**What you have to do:** In the entries starting at the line with "Task: Click the" and ending at the last line, substitute "Display" for "Viewport" and reproduce those lines with nothing else altered. Omit the pictures from your answer.

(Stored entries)
>> Start

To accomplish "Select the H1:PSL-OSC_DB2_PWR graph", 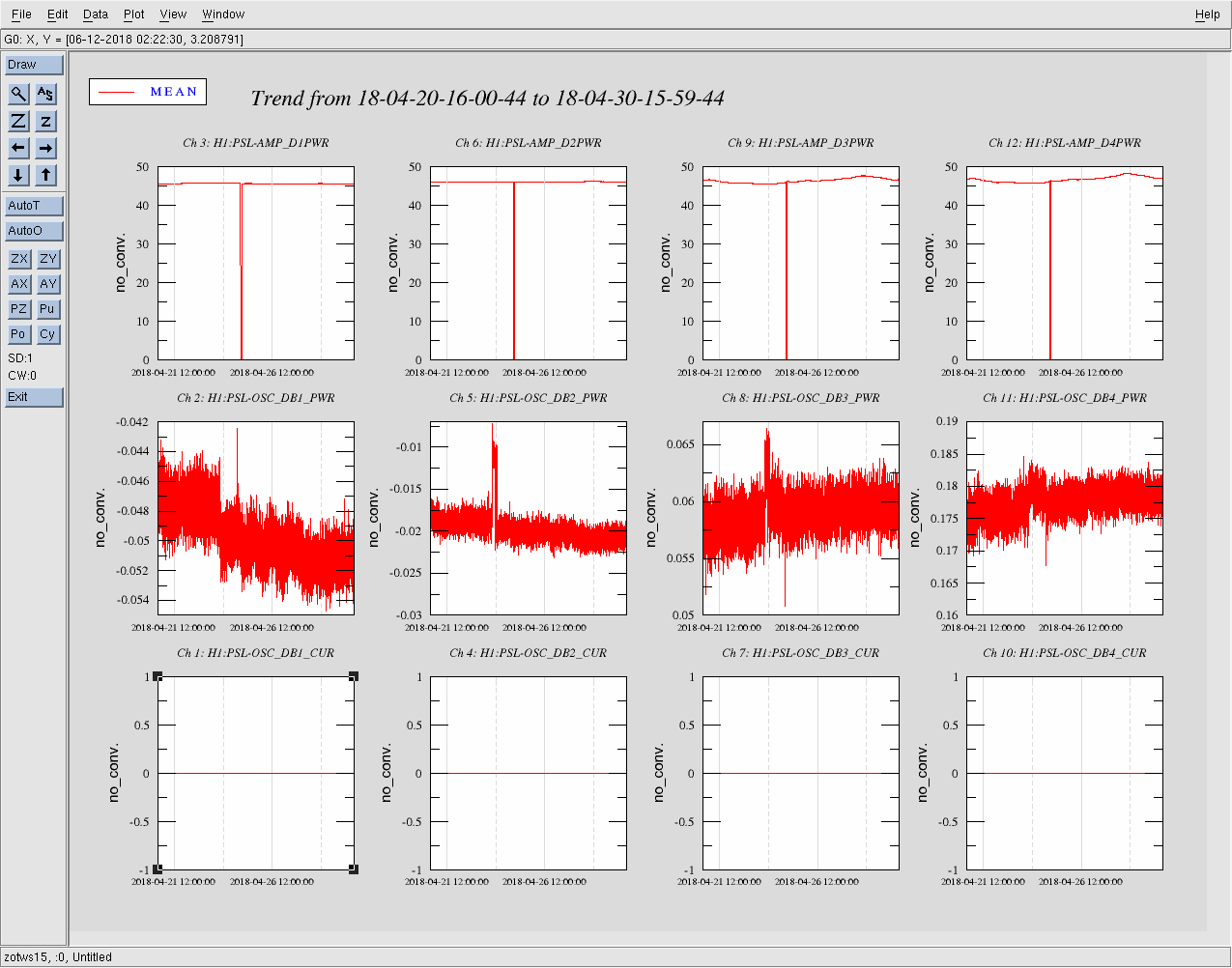I will (529, 518).
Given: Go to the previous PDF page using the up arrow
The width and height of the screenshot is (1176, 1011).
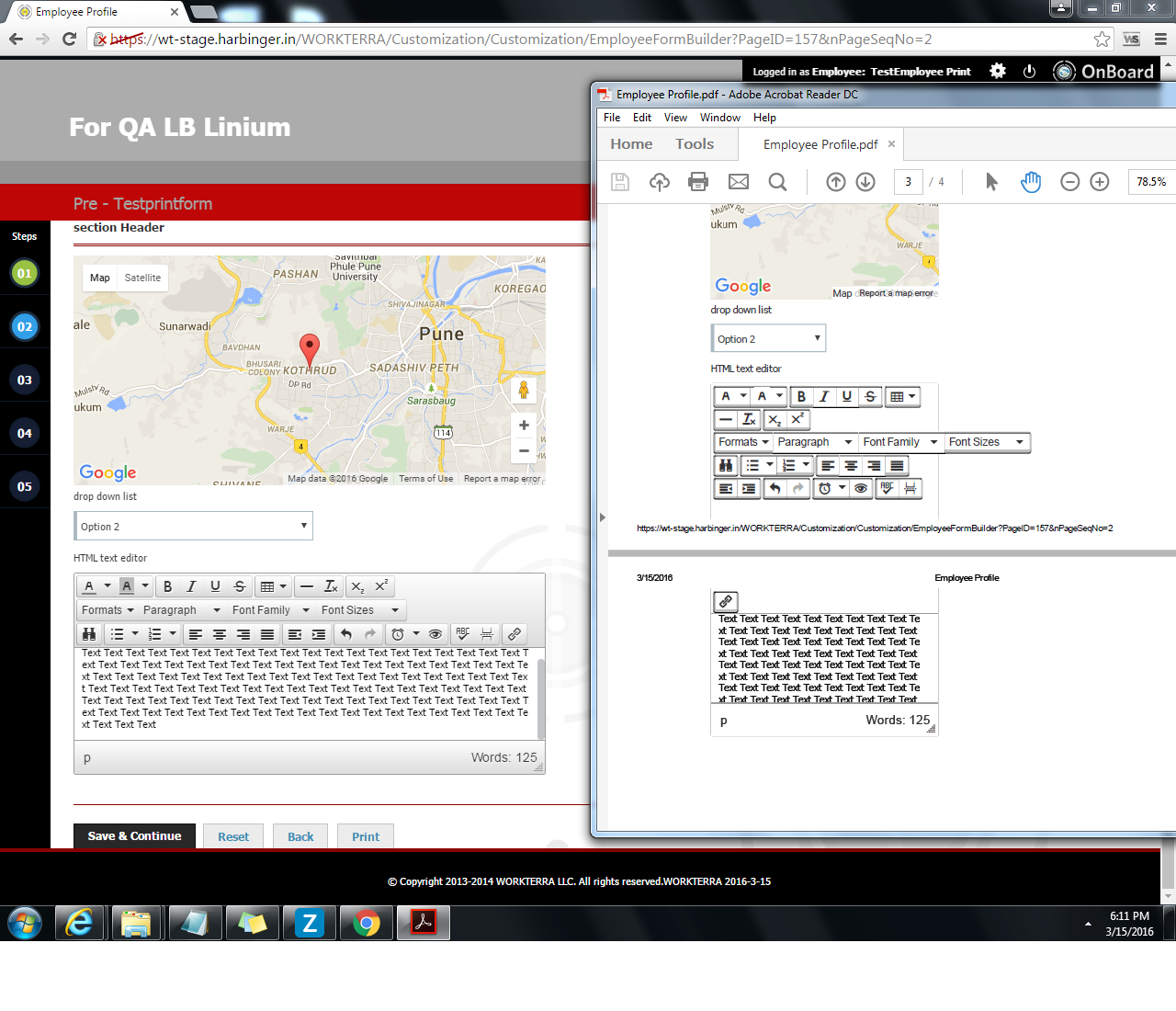Looking at the screenshot, I should click(835, 182).

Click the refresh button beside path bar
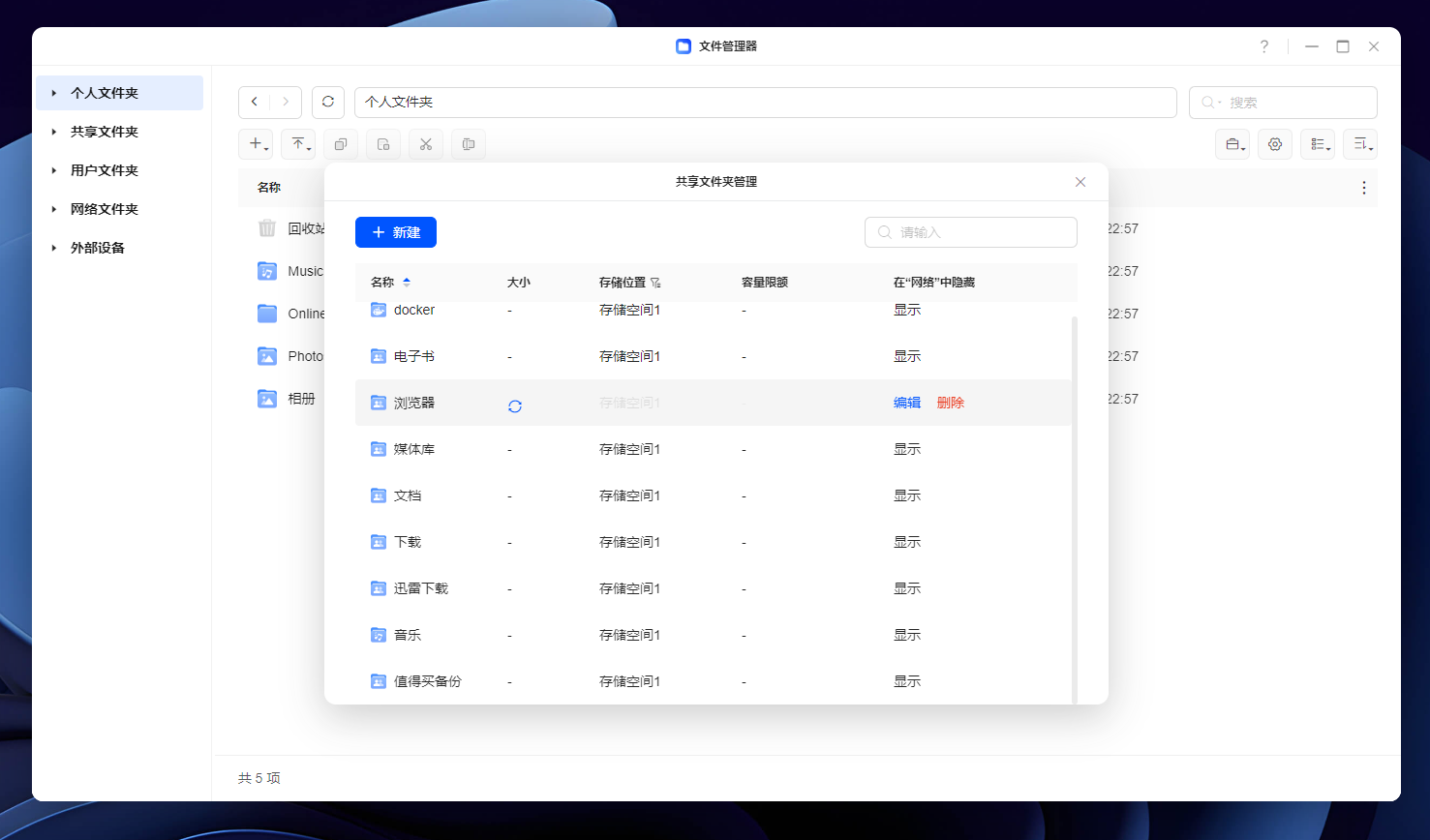coord(328,102)
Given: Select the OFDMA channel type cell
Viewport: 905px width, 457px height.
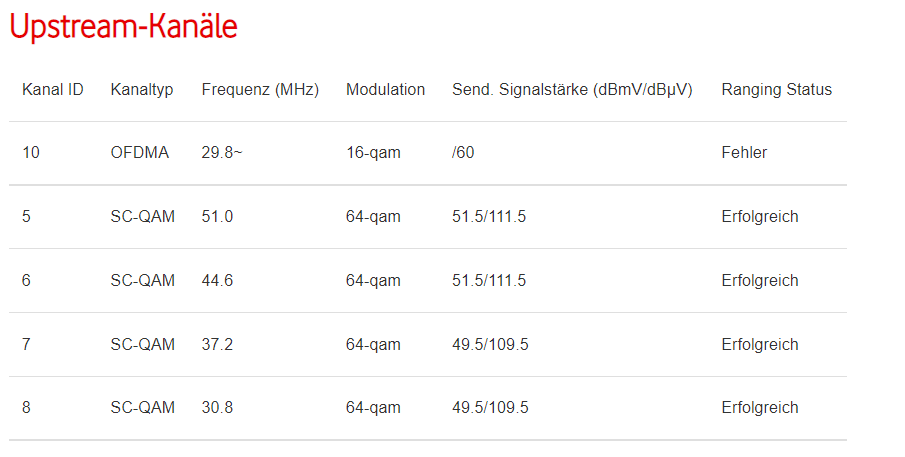Looking at the screenshot, I should 140,153.
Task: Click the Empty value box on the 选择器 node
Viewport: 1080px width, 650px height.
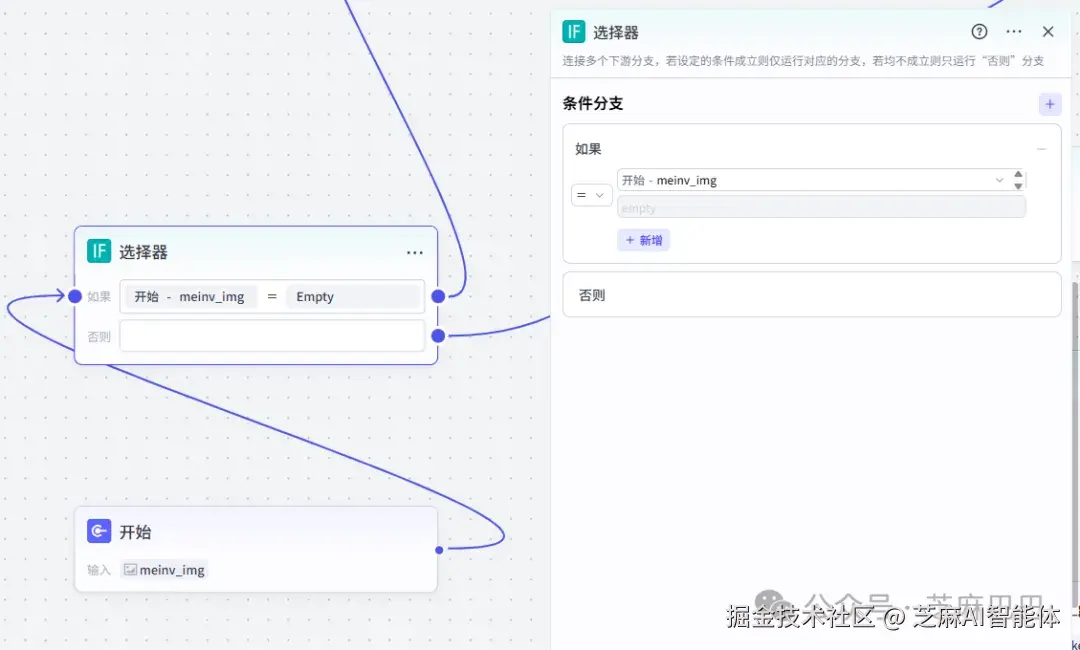Action: 354,296
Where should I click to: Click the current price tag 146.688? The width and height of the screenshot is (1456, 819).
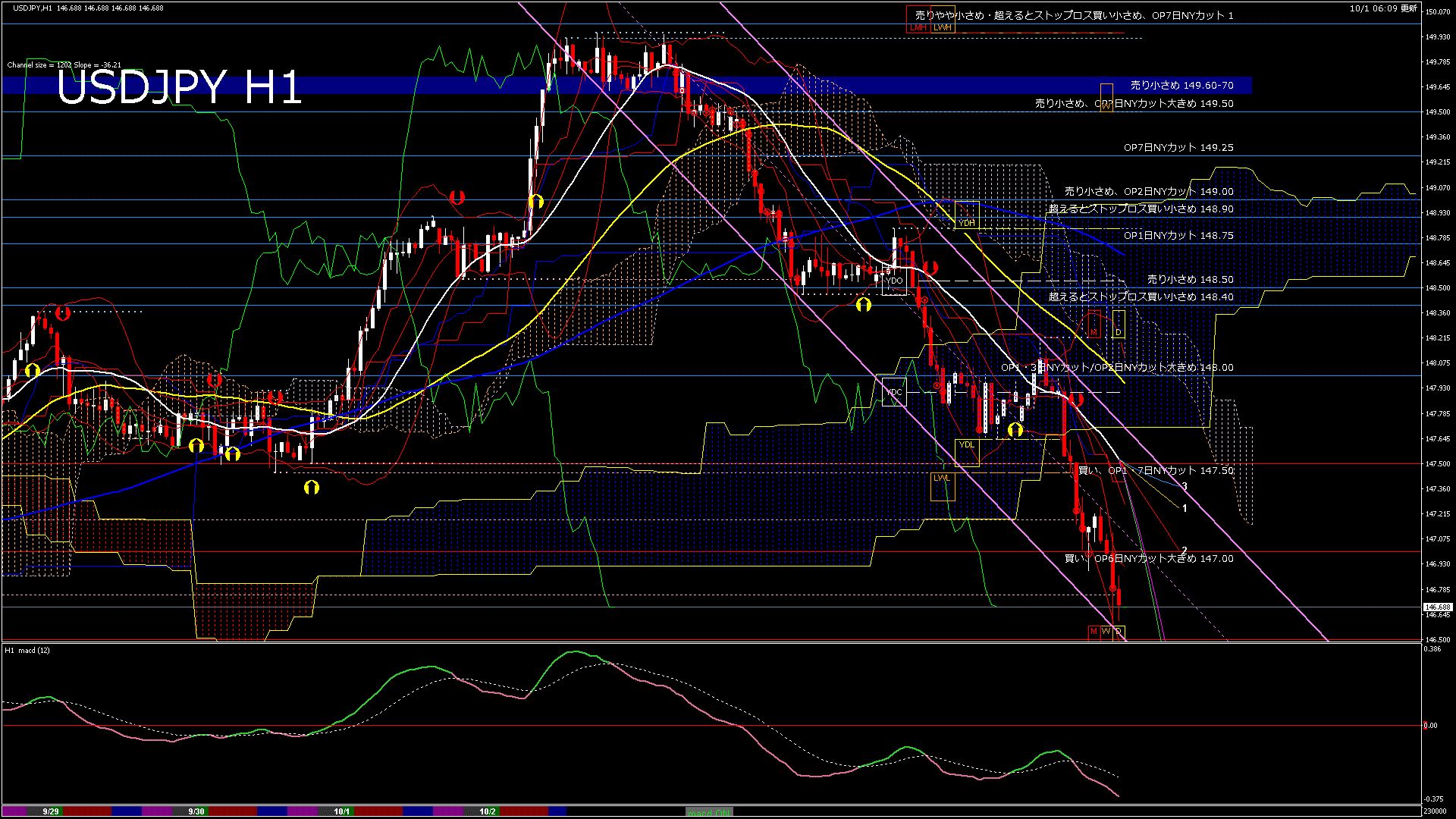1437,607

>> End

**Task result:**
Task: Click the Empty value box on the 选择器 node
Display: 1080px width, 650px height.
Action: 354,296
Where should I click to: Click the current price tag 146.688? The width and height of the screenshot is (1456, 819).
1437,607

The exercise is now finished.